Input for this task:
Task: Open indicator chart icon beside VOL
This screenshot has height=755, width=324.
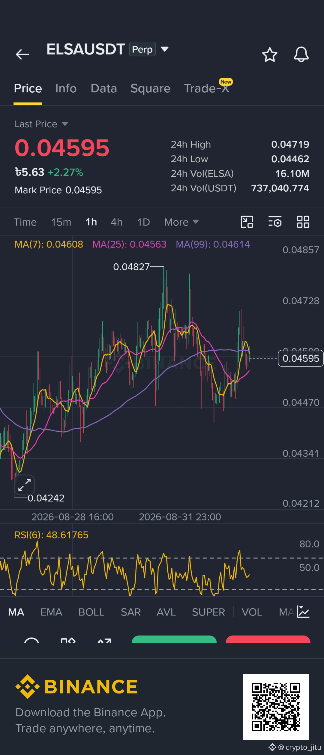Action: click(303, 612)
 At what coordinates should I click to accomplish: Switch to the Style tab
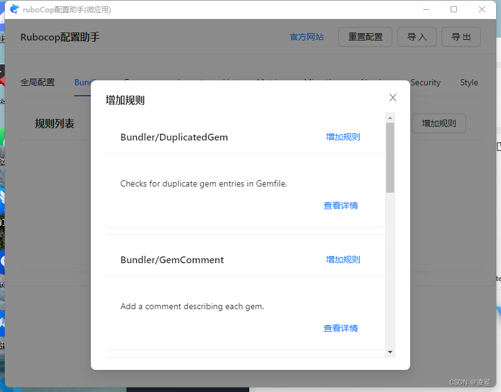tap(468, 82)

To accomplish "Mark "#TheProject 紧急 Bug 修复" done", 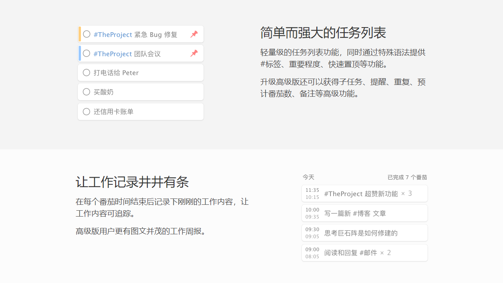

Exercise directions:
Word for word, repeat the lines of data above, omitting every picture.

Exercise solution:
Task: Open indicator chart icon beside VOL
This screenshot has height=755, width=324.
Action: click(303, 612)
 At what coordinates should I click to accomplish: Switch to the Style tab
tap(468, 82)

To accomplish "Mark "#TheProject 紧急 Bug 修复" done", 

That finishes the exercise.